Die Leiterin des NS-Dokumentationszentrums München, Mirjam Zadoff, ist von einem gezielten Angriff auf ihr Haus überzeugt. „Ich fürchte, er wusste ganz gut, worauf er schoss“, sagte die Historikerin der Süddeutschen Zeitung (Freitag) nach dem Angriff auf ihr Haus und das israelische Generalkonsulat am 5. September. Das NS-Dokumentationszentrum, das für einen offenen Diskurs über Antisemitismus, über Rassismus und für eine liberale Gesellschaft stehe, sei in allen digitalen Routenplanern verzeichnet, teils noch mit dem Zusatz „Braunes Haus“ – so bezeichnete die NSDAP ihre Parteizentrale, die sich einst an der Stelle befand.
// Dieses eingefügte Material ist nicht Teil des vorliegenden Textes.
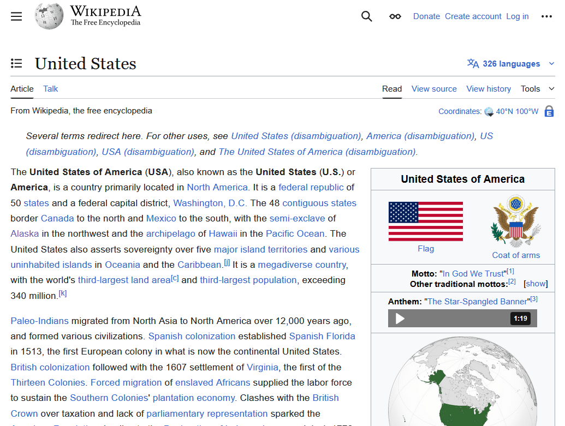Click the coordinates globe map icon

coord(489,112)
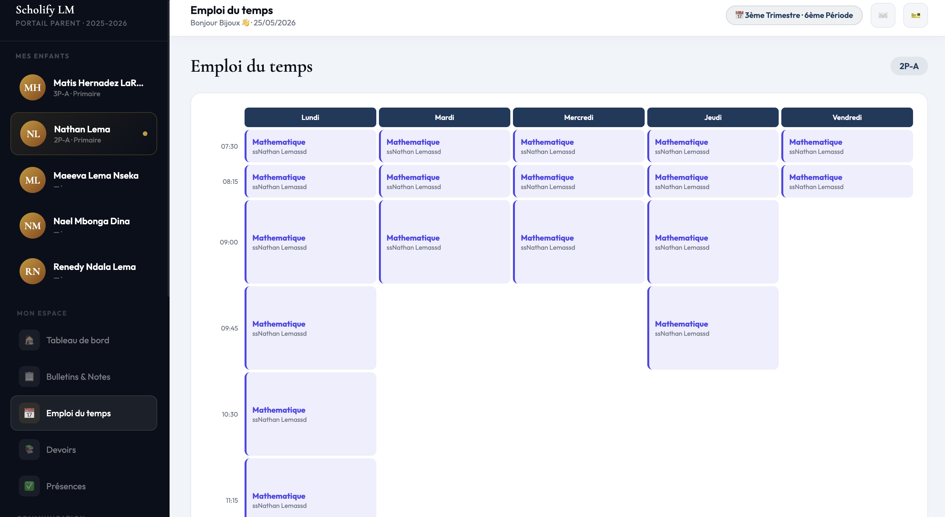Open Thursday 09:45 Mathematique lesson card
945x517 pixels.
713,328
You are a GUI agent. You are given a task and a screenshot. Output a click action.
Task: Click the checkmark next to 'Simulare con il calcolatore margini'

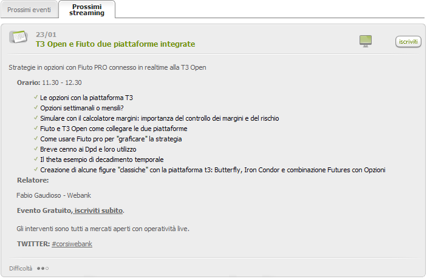click(x=36, y=118)
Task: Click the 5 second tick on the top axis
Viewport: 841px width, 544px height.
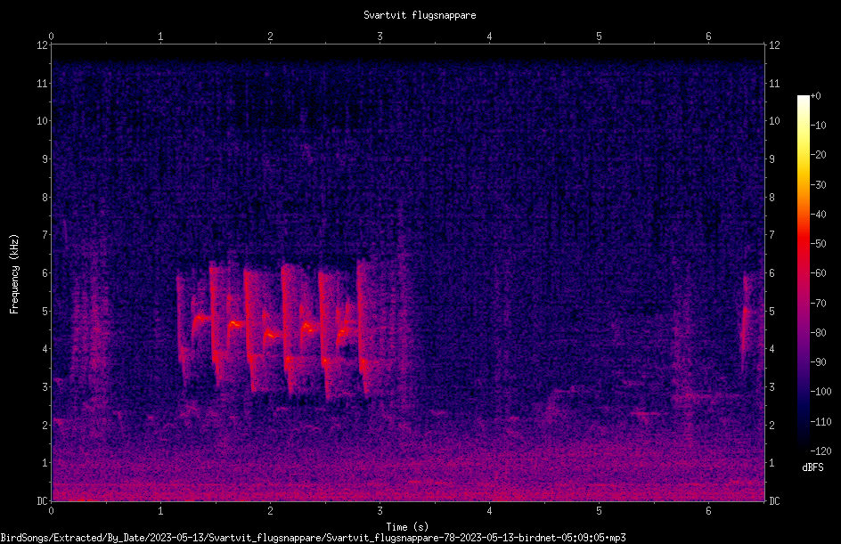Action: pyautogui.click(x=599, y=37)
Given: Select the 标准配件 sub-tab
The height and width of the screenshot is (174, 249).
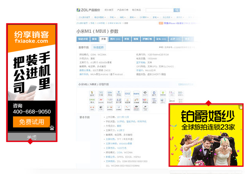Looking at the screenshot, I should (x=99, y=47).

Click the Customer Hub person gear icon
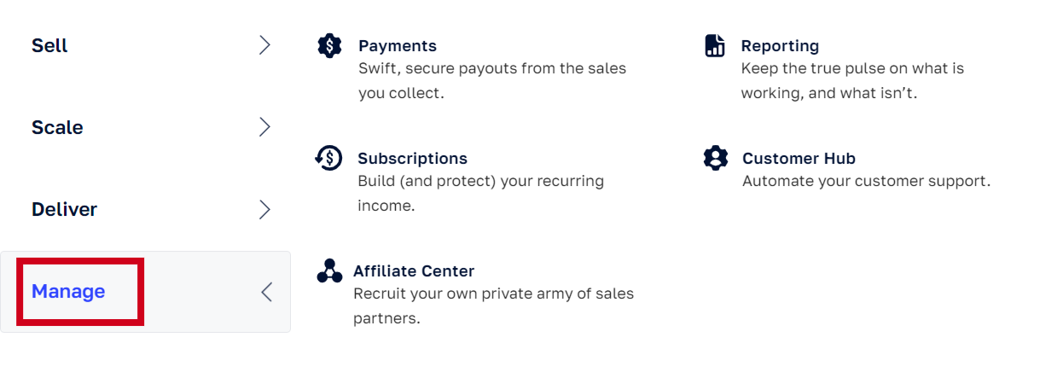tap(716, 158)
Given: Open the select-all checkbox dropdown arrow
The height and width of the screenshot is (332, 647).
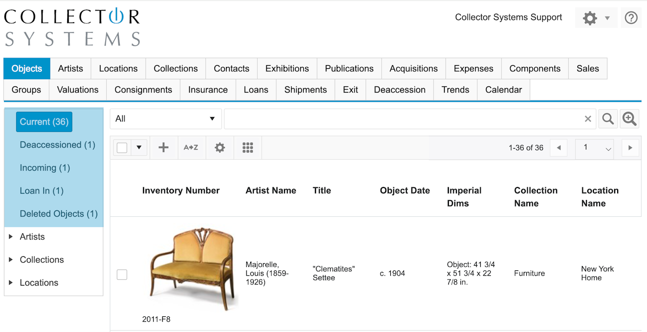Looking at the screenshot, I should pos(138,148).
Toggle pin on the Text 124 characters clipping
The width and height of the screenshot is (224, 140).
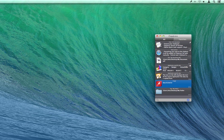[x=190, y=43]
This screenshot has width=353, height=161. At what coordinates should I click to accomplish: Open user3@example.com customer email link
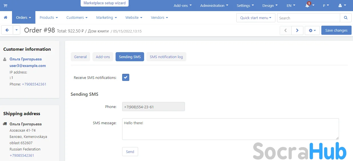pos(28,66)
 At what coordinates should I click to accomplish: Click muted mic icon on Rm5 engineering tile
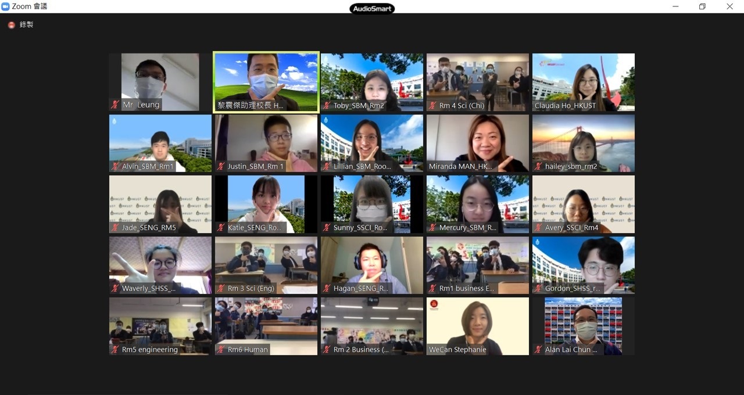(x=115, y=350)
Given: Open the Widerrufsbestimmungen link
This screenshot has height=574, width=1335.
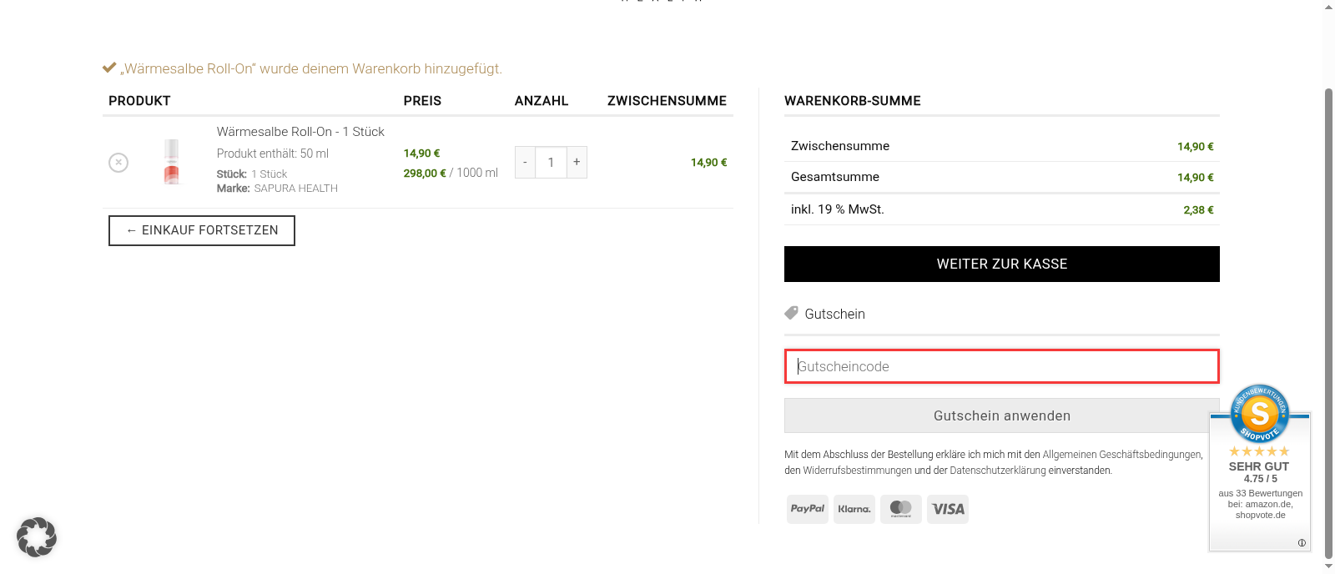Looking at the screenshot, I should [857, 471].
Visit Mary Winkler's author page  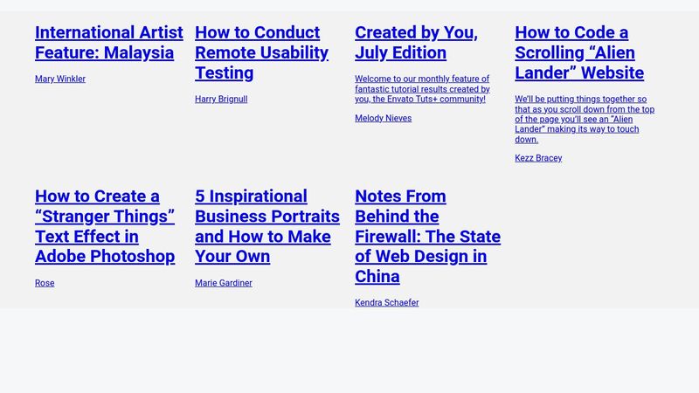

Bei der Frage nach den Motiven des 18-Jährigen, der am Jahrestag des Olympia-Attentats mit einem Repetiergewehr das Dokumentationszentrum und das Generalkonsulat angriff, lag das Augenmerk vor allem auf religiösem Extremismus, weniger auf Rechtsextremismus. Zadoff drängte darauf, beide Möglichkeiten zusammenzudenken: „Ich denke, dass Islamismus und Rechtsextremismus kein Widerspruch sind.“ Beide „beziehen ihren Antisemitismus aus den gleichen Quellen“. Extremismusforscher fürchteten schon lange, „dass Rechtsextreme zwar antimuslimisch bleiben, aber es verbindende Elemente gibt: Antisemitismus, Queerfeindlichkeit und Misogynie zum Beispiel. Und dass sie eine offene, liberale Gesellschaft als Feindbild teilen“.
Ihr Haus und ihre Mitarbeiter hätten nach dem Attentat viel Zuspruch und Unterstützung erfahren, auch durch die Politik. Wichtig sei nun, auf das neue Gefährdungspotenzial für Gedenkstätten und Erinnerungsorte zu reagieren: „Das ganze Areal braucht ein gemeinsames Sicherheitskonzept“, so Zadoff. Zudem brauche es eine bessere Prävention: „Wir müssten uns überlegen, wie wir darauf reagieren. Was tun wir dagegen? In den Schulen, in den sozialen Medien, auf Tiktok? Inwiefern können Bildungseinrichtungen wie die unsere ihre Expertise zur Verfügung stellen?“, sagte die Historikerin. (00/2732/13.09.2024)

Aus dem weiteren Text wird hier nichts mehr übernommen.